To return to our earlier analogies, it is a question of aligning the right lenses, in the right order, to peer through the fog of war and bring your informational quarry into sharp focus.
When your top priority is pursuing the Traditional ECA goal, the first question to ask yourself is how much knowledge you have of what you expect to find. If you know a lot about what you’re looking for in your ESI (e.g., from thorough custodian interviews, from overlap with prior legal matters, etc.), you may be able to jump right to searching for it. If you don’t know a lot about the materials you’re seeking, which is more common, you will want to start with one or more of the tools and techniques best suited to revealing unknown unknowns:
Once you start to get a handle on what you are really seeking (or if you already knew), you can transition from these initial, exploratory efforts to more targeted search and filtering efforts, which can quickly find relevant materials and hot documents. And, as you find relevant materials to review, thread and duplicate management tools can be used to find related materials to review for context as needed (e.g., related emails, alternate drafts, etc.).

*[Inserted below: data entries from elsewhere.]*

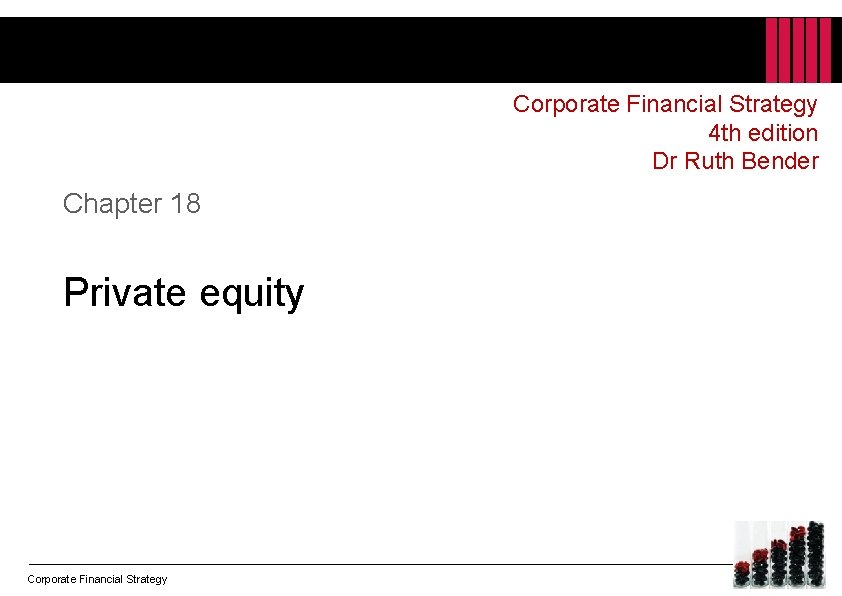Viewport: 842px width, 596px height.
Task: Click the word 'equity' in title
Action: [252, 295]
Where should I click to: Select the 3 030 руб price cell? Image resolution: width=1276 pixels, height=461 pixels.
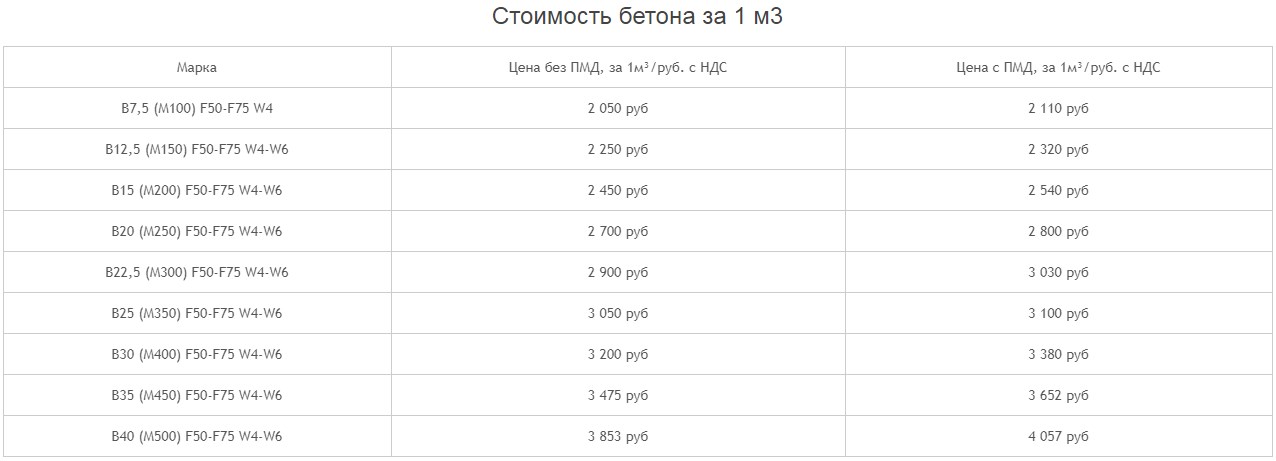coord(1058,272)
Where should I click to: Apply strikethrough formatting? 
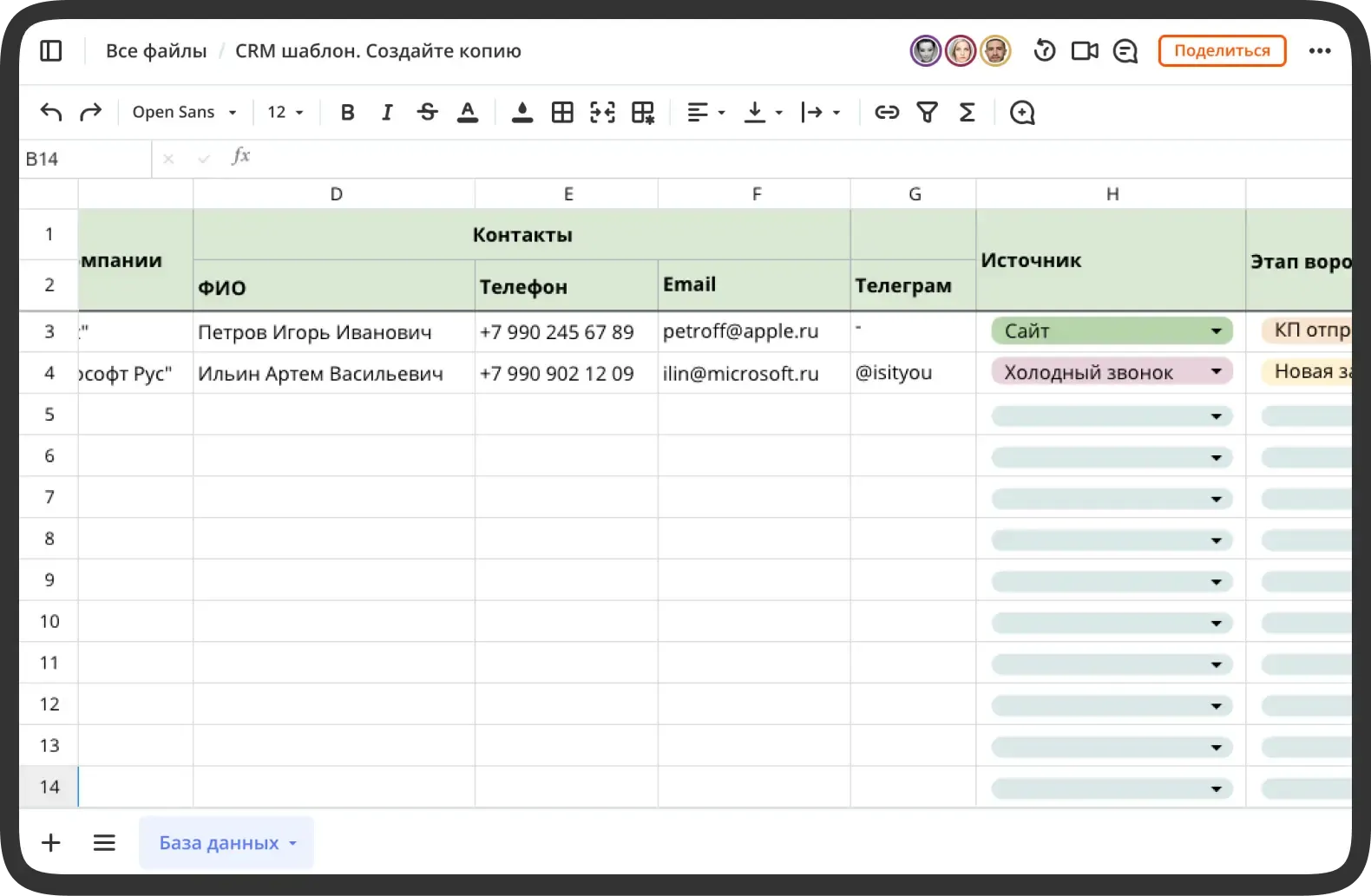click(427, 112)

If your top priority is pursuing the EDA goal, finding individual documents and facts is less important than ensuring sufficiently complete collection has taken place and that any filtering applied during processing has not been excessive. In such situations, your focus should be on tools and techniques that help you see the big picture of your ESI collection and reveal the gaps within it:
Formal random sampling can also be useful during EDA, particularly if there are disputes over the appropriate scope of preservation and collection that need to be resolved. Sampling to estimate prevalence can be used to apply relative value determinations to different sources and tranches and to estimate costs and benefits associated with specific proposed work.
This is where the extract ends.